** Begin Source extract **
Thank you allwillbe. I have gone down that route before. Told him what I like. But I AM guilty of saying..I don't like that..don't do that,etc. I need to try doing more of the other stuff. 
Sometimes I feel like I have to do all the work though. Or otherwise we would be in a sexless marriage like you described.


----------



## LittleBird (Jan 12, 2013)

cindylou said:


> Or is it not even considered foreplay if it's the same dang thing every time. We've been married 20 yrs. Hubby will get in to bed..and roll on his side towards me... put his hand on my leg. Apparently that is suppose to just make me hot and horney. He then procedes to just go for the boobs..and grope..then down below.. No kissing..not talking...nothing..
> Same EVERY single time. I've told him this Over and over, that it doesn't turn me on. He still does it. what do I do??


Stop responding.

You tell him you don't like it but then you respond, so his horny, horny brain takes that to mean it's OK. 

Turn him down and he'll learn to step up fast.


----------



## LittleBird (Jan 12, 2013)

WorkingOnMe said:


> You said you told him what you didn't want. That's different than telling him what really turns you on.
> 
> And then the truth comes out. You don't like sex anyway. So why should he bother anyway?


You're jumping to unfair conclusions. Give the OP a break, she's having sex with someone who has no idea how to turn her on.


----------



## WorkingOnMe (Mar 17, 2012)

Unfair conclusions? I posted that 12 minutes after she said she could care less about sex. Lol


----------



## yellowledbet (Sep 5, 2012)

cindylou said:


> He doesn't HAVE to read my mind..I've TOLD him...??!
> Honestly, I could care less about sex..esp boring same old sex..so if HE wants it..he's gonna have to change.


Grab his hand or head or penis and show him what you like.


----------



## john_lord_b3 (Jan 11, 2013)

allwillbewell said:


> .. BTW, 20 months after DDay and we are recreating our marriage, rebuilding the bonds that were destroyed by neglect, resentment and affair. *The sex is better than it ever was because we are both trying to please each other first, ourselves second*. Still lots of hurt and triggers for me but gets better everyday and the sex is a big part of it...Good Luck from someone who has been there...
** End Source extract **
** Begin Source material **
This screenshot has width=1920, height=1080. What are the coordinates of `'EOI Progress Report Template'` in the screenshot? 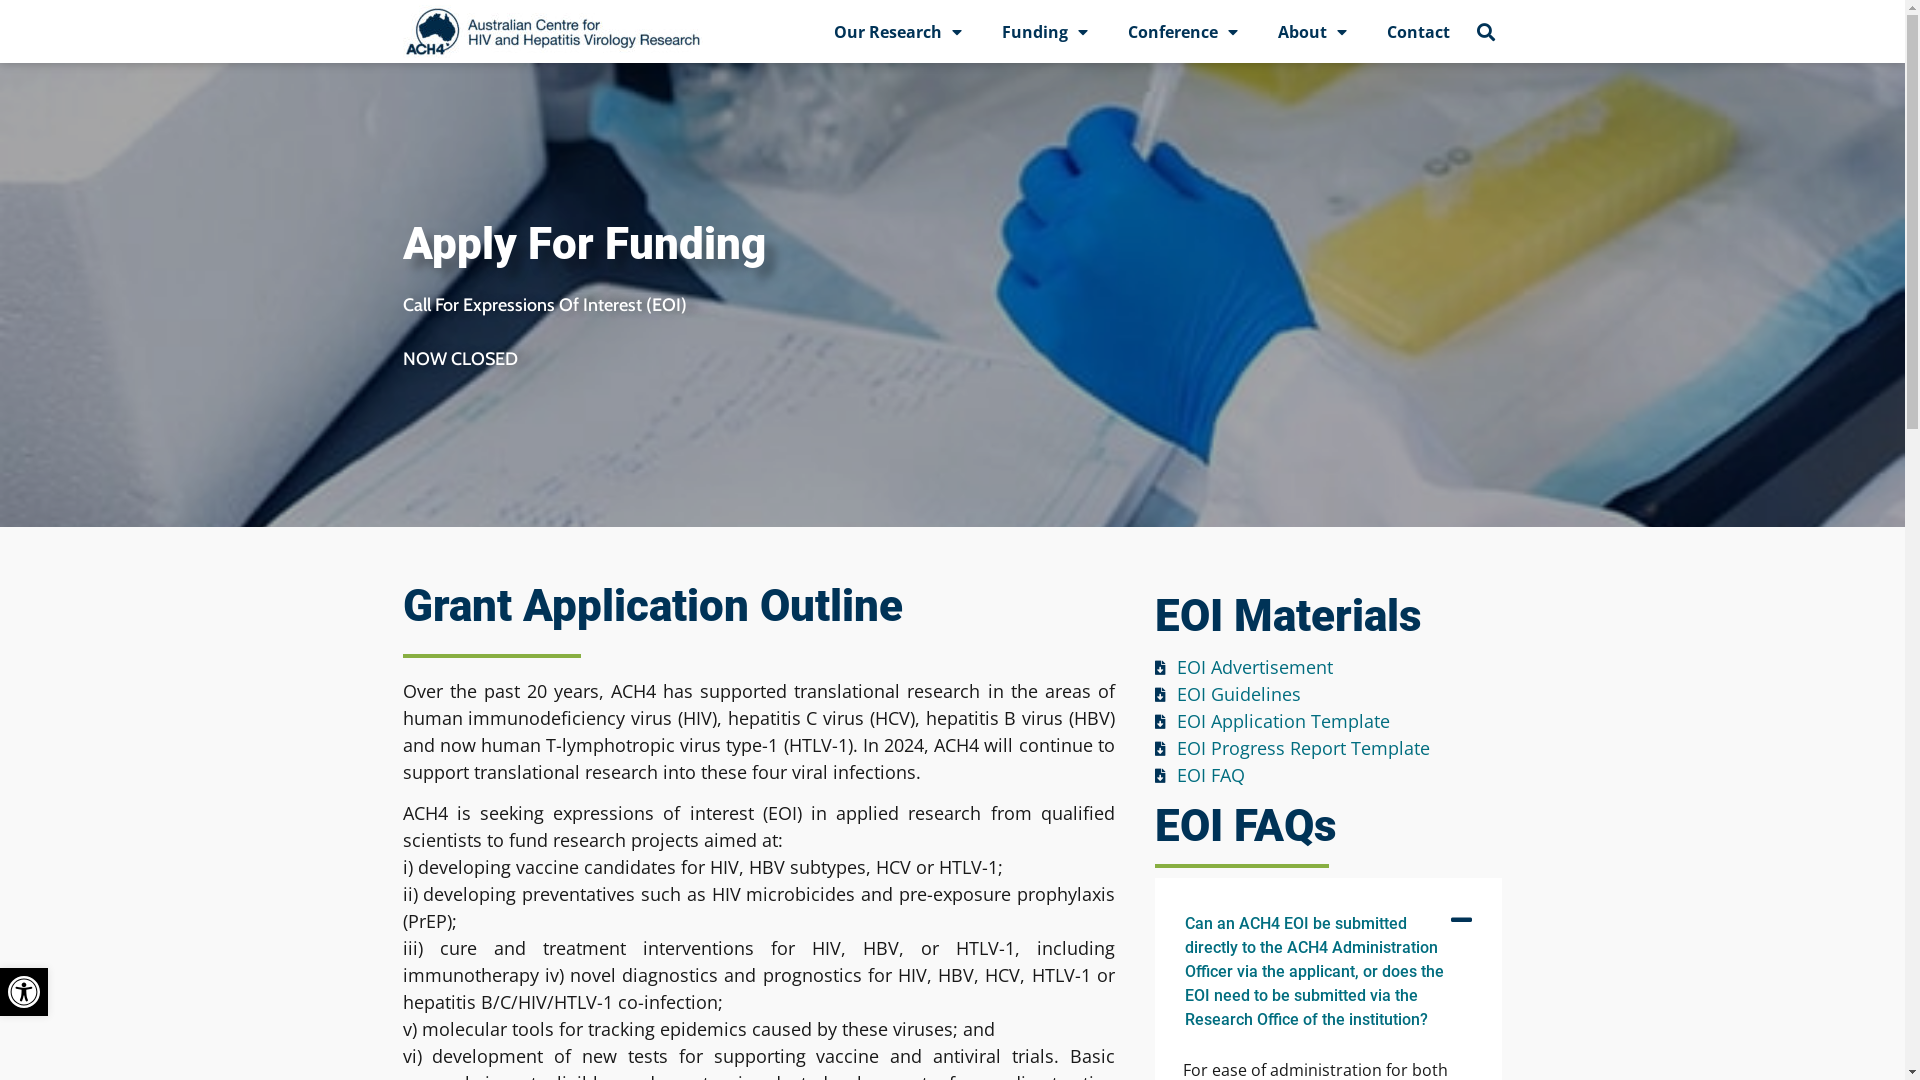 It's located at (1329, 748).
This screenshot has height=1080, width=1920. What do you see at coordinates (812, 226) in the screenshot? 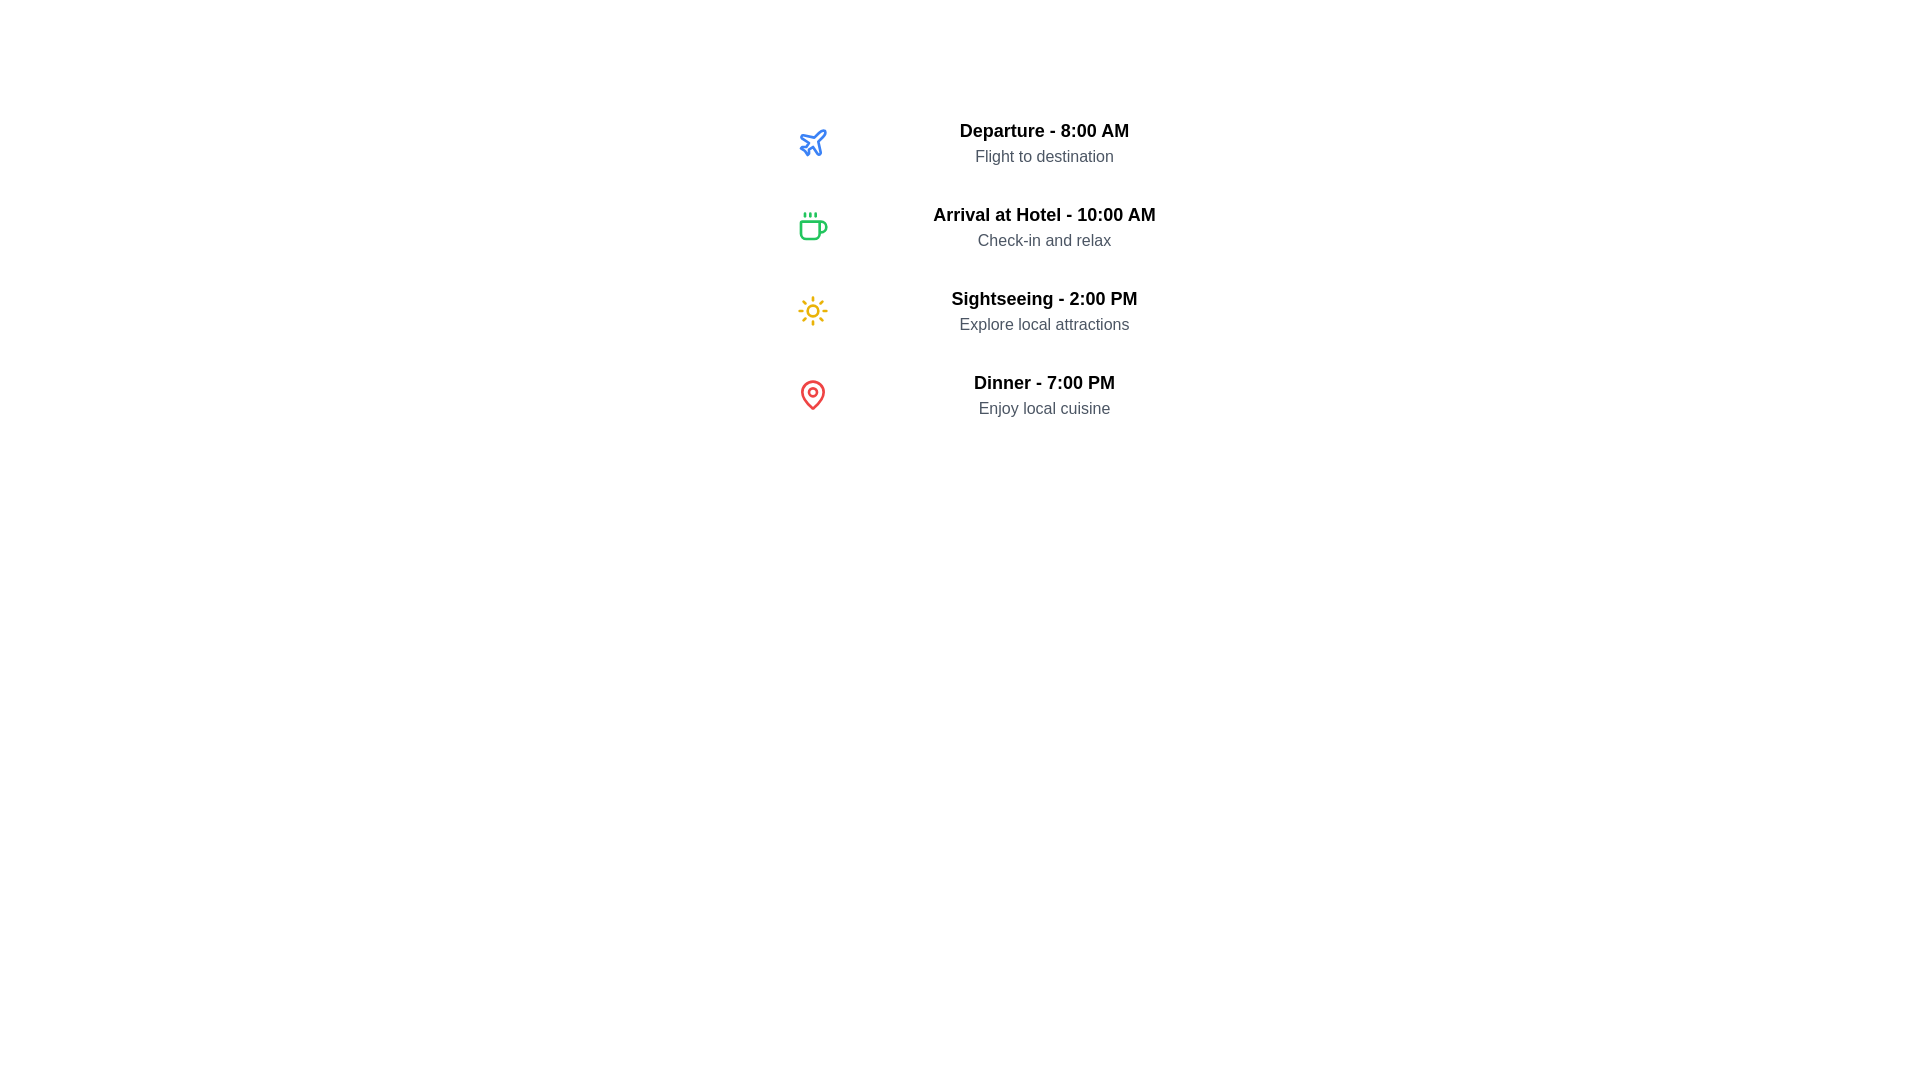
** End Source material **
Objective => Copy out the forum thread on foreplay in a long marriage in full, word for word.

Finished exercise =>
Thank you allwillbe. I have gone down that route before. Told him what I like. But I AM guilty of saying..I don't like that..don't do that,etc. I need to try doing more of the other stuff. 
Sometimes I feel like I have to do all the work though. Or otherwise we would be in a sexless marriage like you described.


----------



## LittleBird (Jan 12, 2013)

cindylou said:


> Or is it not even considered foreplay if it's the same dang thing every time. We've been married 20 yrs. Hubby will get in to bed..and roll on his side towards me... put his hand on my leg. Apparently that is suppose to just make me hot and horney. He then procedes to just go for the boobs..and grope..then down below.. No kissing..not talking...nothing..
> Same EVERY single time. I've told him this Over and over, that it doesn't turn me on. He still does it. what do I do??


Stop responding.

You tell him you don't like it but then you respond, so his horny, horny brain takes that to mean it's OK. 

Turn him down and he'll learn to step up fast.


----------



## LittleBird (Jan 12, 2013)

WorkingOnMe said:


> You said you told him what you didn't want. That's different than telling him what really turns you on.
> 
> And then the truth comes out. You don't like sex anyway. So why should he bother anyway?


You're jumping to unfair conclusions. Give the OP a break, she's having sex with someone who has no idea how to turn her on.


----------



## WorkingOnMe (Mar 17, 2012)

Unfair conclusions? I posted that 12 minutes after she said she could care less about sex. Lol


----------



## yellowledbet (Sep 5, 2012)

cindylou said:


> He doesn't HAVE to read my mind..I've TOLD him...??!
> Honestly, I could care less about sex..esp boring same old sex..so if HE wants it..he's gonna have to change.


Grab his hand or head or penis and show him what you like.


----------



## john_lord_b3 (Jan 11, 2013)

allwillbewell said:


> .. BTW, 20 months after DDay and we are recreating our marriage, rebuilding the bonds that were destroyed by neglect, resentment and affair. *The sex is better than it ever was because we are both trying to please each other first, ourselves second*. Still lots of hurt and triggers for me but gets better everyday and the sex is a big part of it...Good Luck from someone who has been there...